A Distant Memory
Királyrét, in the Börszöny Hills, is home to the “royal meadow.” This was a former hunting ground of the last truly great Hungarian King Matthias Corvinus (1458-1490). It is said that he would come here with his wife Queen Beatrice of Naples to venture out on hunts into the surrounding forests.
We do not know if King Matthias was keeping an eye on his back, while he was also keeping an eye out for animals on these hunts. Perhaps he should have been. Whether it is just legend or the truth many believe that Beatrice helped lead Matthias to his doom by having him poisoned in 1490.
This would be ironic, since Beatrice helped bring the Renaissance to King Matthias and in turn he brought it to Hungary. A little known, but nonetheless intriguing historical footnote is that together they made Hungary the first European country outside of Italy to welcome the Renaissance.
Like many legends the cause of Matthias death does have some basis in fact. Beatrice was certainly smitten with power. On occasion, she accompanied Matthias on campaign and was known to insert herself into policymaking.
Maybe she was trying to compensate for failing in one of her most important duties, providing Matthias with offspring. She never had any children. In 1479, only the third year of their marriage, the relationship became strained as a result of Matthias naming his illegitimate son as heir to the throne. An even greater insult ensued when Matthias invited the boy’s mother (his mistress!) to the royal court as well.
If Beatrice needed a reason to plot against her husband, she now certainly had one. Matthias like many a king was fond of hunting. A hunt would seem to be a good place to take out the king.
On the other hand, Matthias was a formidable warrior who would have been a tough mark for any would be conspirators.
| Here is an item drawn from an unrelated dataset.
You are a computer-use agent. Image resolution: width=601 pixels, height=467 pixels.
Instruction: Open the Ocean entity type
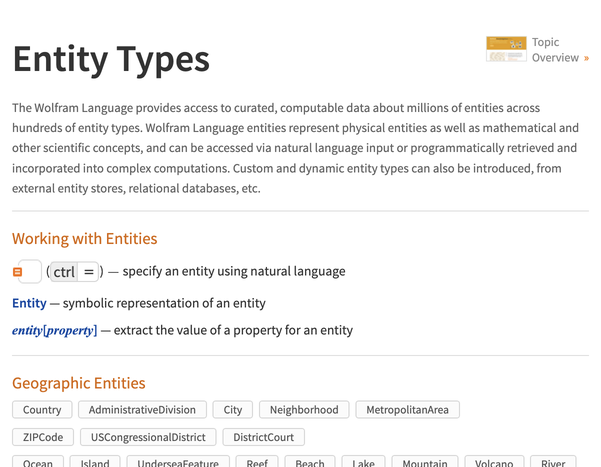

Whether there was even a whisper of a plot to assassinate Matthias on a hunt is pure speculation.
The serene nature of Királyrét stayed just that. Nonetheless, Beatrice had a motive. Perhaps this is why the legend arose that she had Matthias poisoned when he died in 1490.Medical experts have considered this claim dubious since Matthias showed no symptoms of poisoning.
Instead, he is most likely to have had a stroke. The myth of poisoning has survived for over five hundred years, but there is no historical evidence to support such a legend.Beatrice’s lust for power survived Matthias death. She contrived to marry the next king, Vladislaus II. The marriage occurred, but it was claimed that Vladislaus had failed to divorce his first wife.
Furthermore, Vladislaus later stated he had been forced to marry Beatrice.The upshot of all this, was that the pope declared the marriage illegal and Beatrice was sent back to Naples. Beatrice would never see Hungary again. As for the “royal meadow” at Királyrét it was like the throne she had once held, a distant memory.